La Tunisie a entamé, lundi dernier, à Bruxelles, le troisième round des négociations avec l’Union européenne sur l’Accord de libre-échange complet et approfondi (ALECA), un projet qui fait déjà des remous, notamment, chez les agriculteurs…
Pour ceux qui ont suivi les différentes étapes d’intégration de l’économie tunisienne dans l’espace commercial mondial, l’ALECA n’est pas un accord parachuté, venu de nulle part comme s’indignent certains. Il n’est, en fait, que le prolongement de l’accord, signé en 1995, entre la Tunisie et l’UE, relatif à la constitution d’une zone de libre-échange entre les deux parties.
L’Accord d’Association entre la Tunisie et l’UE de 1995 prévoyait l’élimination progressive des deux côtés des barrières douanières sur les produits pour faire de cette zone un espace commercial libre.
Cet accord a commencé à être appliqué sur les produits industriels à partir de 2008 et il y a eu un échange de concessions pour une liste de produits agricoles, agroalimentaires et de la pêche dans le cadre de contingents.
L’ALECA est, donc, dans la lignée de l’intégration plus profonde de l’économie tunisienne dans l’espace économique euro-méditerranéen.
Pourquoi alors cette levée de boucliers à l’égard d’un accord dont la teneur et la date d’entrée en vigueur sont censés être connus par tous, aussi bien par le gouvernement que par les gens du secteur touchés par cet accord ? La réponse est symptomatique de la gabegie avec laquelle sont gérées les affaires courantes du pays. A tous les niveaux, sommes-nous tentés de dire.
L’effritement de l’Etat a fait en sorte que les gouvernements qui se sont succédé depuis la révolution ont oublié que la Tunisie est tenue par des accords qu’elle devrait respecter à échéance, au risque d’être sanctionnée.
Notre propos n’est pas, ici, de regretter l’Accord d’Association signé avec l’UE en 1995, que l’ancien régime exhibait, à tort ou à raison d’ailleurs, en criant sur tous les toits que la Tunisie est le premier pays de la rive sud de la Méditerranée à signer un tel accord, avant le Maroc, l’Egypte ou encore Israël.
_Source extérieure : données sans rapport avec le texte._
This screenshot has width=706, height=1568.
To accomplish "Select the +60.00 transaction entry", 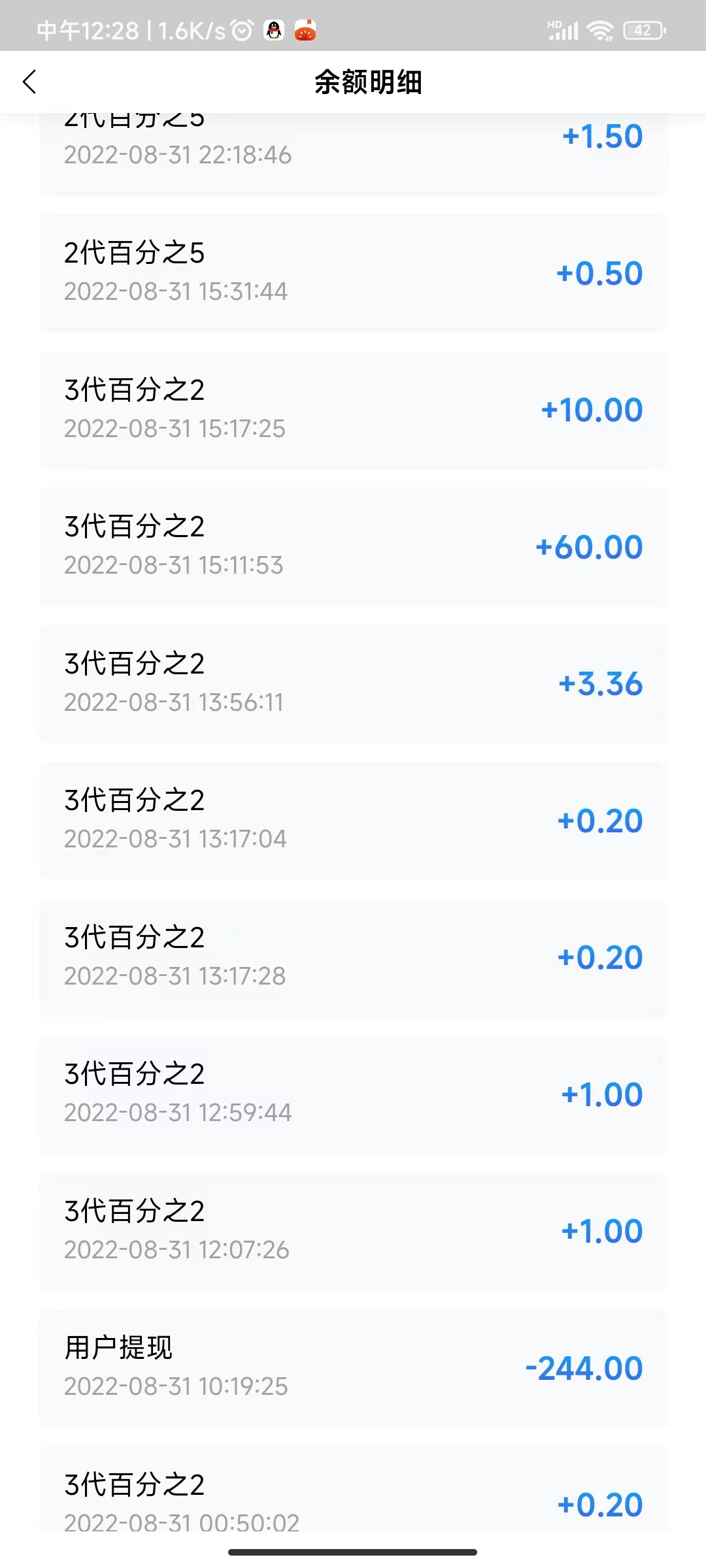I will [x=353, y=547].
Notre regret est que nos responsables actuels et anciens n’ont pas agi à temps devant la menace que constitue, désormais, cet espace commercial devant nos produits qu’ils soient industriels, déjà frappés de plein fouet par cet accord, ou agricoles qui seront, dans une dizaine d’années, en concurrence avec les produits européens.
Quand on voit la déchéance de notre industrie du textile et les milliers d’emplois perdus à cause de l’invasion des produits turcs et autres, on comprend l’appréhension des agriculteurs par rapport à l’accord de l’ALECA.
Notre agriculture est-elle à même de tenir la concurrence de l’agriculture européenne ? Non évidemment.
Il est bon de dire que grâce à l’ALECA, les produits et services tunisiens accèderont, à terme, plus facilement à un marché européen de 500 millions de consommateurs, que les conditions d’investissement et le climat des affaires seront améliorés grâce à un cadre réglementaire plus prévisible et plus proche de celui de l’UE et que l’adaptation progressive de l’économie tunisienne aux normes européennes devrait également contribuer à hausser la qualité des produits et services tunisiens, ce qui sera également bénéfique aux consommateurs tunisiens et améliorera leur accès aux autres marchés.
En fait, tout cela n’est qu’une interprétation simpliste d’un modèle libéral dans lequel nous sommes engagés sans que l’on ait, au préalable, assuré nos arrières. Résultat des courses : comme pour les industriels, les agriculteurs auront droit à une fessée.